# [Task to carry out]
Swap "GUI agent" for "desktop agent" wherever it occurs in the rows below, and reproduce all other text in the rows without changes.
>> start Material supplied
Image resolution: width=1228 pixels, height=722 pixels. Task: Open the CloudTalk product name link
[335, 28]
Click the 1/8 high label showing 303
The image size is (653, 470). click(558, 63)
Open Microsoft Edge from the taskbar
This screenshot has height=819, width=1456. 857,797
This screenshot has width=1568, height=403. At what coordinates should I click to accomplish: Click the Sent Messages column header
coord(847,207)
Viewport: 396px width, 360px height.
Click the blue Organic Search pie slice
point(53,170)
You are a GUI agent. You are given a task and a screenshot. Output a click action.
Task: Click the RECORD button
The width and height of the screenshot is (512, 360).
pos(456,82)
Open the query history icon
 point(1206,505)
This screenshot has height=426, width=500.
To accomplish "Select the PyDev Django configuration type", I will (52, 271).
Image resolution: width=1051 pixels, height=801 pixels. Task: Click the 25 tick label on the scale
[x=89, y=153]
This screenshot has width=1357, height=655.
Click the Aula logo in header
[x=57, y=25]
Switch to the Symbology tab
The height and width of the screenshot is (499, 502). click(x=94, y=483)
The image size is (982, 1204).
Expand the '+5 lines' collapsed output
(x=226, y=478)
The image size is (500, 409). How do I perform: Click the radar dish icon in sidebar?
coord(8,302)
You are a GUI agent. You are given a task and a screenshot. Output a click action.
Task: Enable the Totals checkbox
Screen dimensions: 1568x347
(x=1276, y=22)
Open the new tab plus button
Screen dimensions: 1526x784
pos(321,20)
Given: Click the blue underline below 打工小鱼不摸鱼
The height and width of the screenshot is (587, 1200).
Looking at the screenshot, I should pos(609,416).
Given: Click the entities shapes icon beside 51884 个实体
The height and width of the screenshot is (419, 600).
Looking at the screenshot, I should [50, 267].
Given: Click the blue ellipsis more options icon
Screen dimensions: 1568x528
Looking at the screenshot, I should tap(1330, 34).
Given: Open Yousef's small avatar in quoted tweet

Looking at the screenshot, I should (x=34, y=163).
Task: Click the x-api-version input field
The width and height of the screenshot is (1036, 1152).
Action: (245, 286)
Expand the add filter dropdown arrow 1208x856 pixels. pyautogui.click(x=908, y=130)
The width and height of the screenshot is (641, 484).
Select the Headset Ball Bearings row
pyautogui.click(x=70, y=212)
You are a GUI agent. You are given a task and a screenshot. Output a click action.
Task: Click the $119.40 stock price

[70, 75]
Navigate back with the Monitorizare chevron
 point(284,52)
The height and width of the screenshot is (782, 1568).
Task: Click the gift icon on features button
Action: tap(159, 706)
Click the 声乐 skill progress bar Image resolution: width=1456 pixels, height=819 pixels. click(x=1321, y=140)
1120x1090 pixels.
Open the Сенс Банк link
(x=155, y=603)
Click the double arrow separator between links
>> end Material supplied
# [Task output]
Image resolution: width=1228 pixels, height=722 pixels. Task: Open the CloudTalk product name link
[335, 28]
Click the 1/8 high label showing 303
The image size is (653, 470). click(558, 63)
Open Microsoft Edge from the taskbar
This screenshot has height=819, width=1456. 857,797
This screenshot has width=1568, height=403. At what coordinates should I click to accomplish: Click the Sent Messages column header
coord(847,207)
Viewport: 396px width, 360px height.
Click the blue Organic Search pie slice
point(53,170)
You are a desktop agent. You are given a task and a screenshot. Output a click action.
Task: Click the RECORD button
The width and height of the screenshot is (512, 360).
pos(456,82)
Open the query history icon
 point(1206,505)
This screenshot has height=426, width=500.
To accomplish "Select the PyDev Django configuration type", I will (52, 271).
Image resolution: width=1051 pixels, height=801 pixels. Task: Click the 25 tick label on the scale
[x=89, y=153]
This screenshot has width=1357, height=655.
Click the Aula logo in header
[x=57, y=25]
Switch to the Symbology tab
The height and width of the screenshot is (499, 502). click(x=94, y=483)
The image size is (982, 1204).
Expand the '+5 lines' collapsed output
(x=226, y=478)
The image size is (500, 409). How do I perform: Click the radar dish icon in sidebar?
coord(8,302)
You are a desktop agent. You are given a task and a screenshot. Output a click action.
Task: Enable the Totals checkbox
Screen dimensions: 1568x347
(x=1276, y=22)
Open the new tab plus button
Screen dimensions: 1526x784
pos(321,20)
Given: Click the blue underline below 打工小鱼不摸鱼
The height and width of the screenshot is (587, 1200).
Looking at the screenshot, I should pos(609,416).
Given: Click the entities shapes icon beside 51884 个实体
The height and width of the screenshot is (419, 600).
Looking at the screenshot, I should [50, 267].
Given: Click the blue ellipsis more options icon
Screen dimensions: 1568x528
Looking at the screenshot, I should tap(1330, 34).
Given: Open Yousef's small avatar in quoted tweet

Looking at the screenshot, I should (x=34, y=163).
Task: Click the x-api-version input field
The width and height of the screenshot is (1036, 1152).
Action: (245, 286)
Expand the add filter dropdown arrow 1208x856 pixels. pyautogui.click(x=908, y=130)
The width and height of the screenshot is (641, 484).
Select the Headset Ball Bearings row
pyautogui.click(x=70, y=212)
You are a desktop agent. You are given a task and a screenshot. Output a click action.
Task: Click the $119.40 stock price

[70, 75]
Navigate back with the Monitorizare chevron
 point(284,52)
The height and width of the screenshot is (782, 1568).
Task: Click the gift icon on features button
Action: tap(159, 706)
Click the 声乐 skill progress bar Image resolution: width=1456 pixels, height=819 pixels. click(x=1321, y=140)
1120x1090 pixels.
Open the Сенс Банк link
(x=155, y=603)
Click the double arrow separator between links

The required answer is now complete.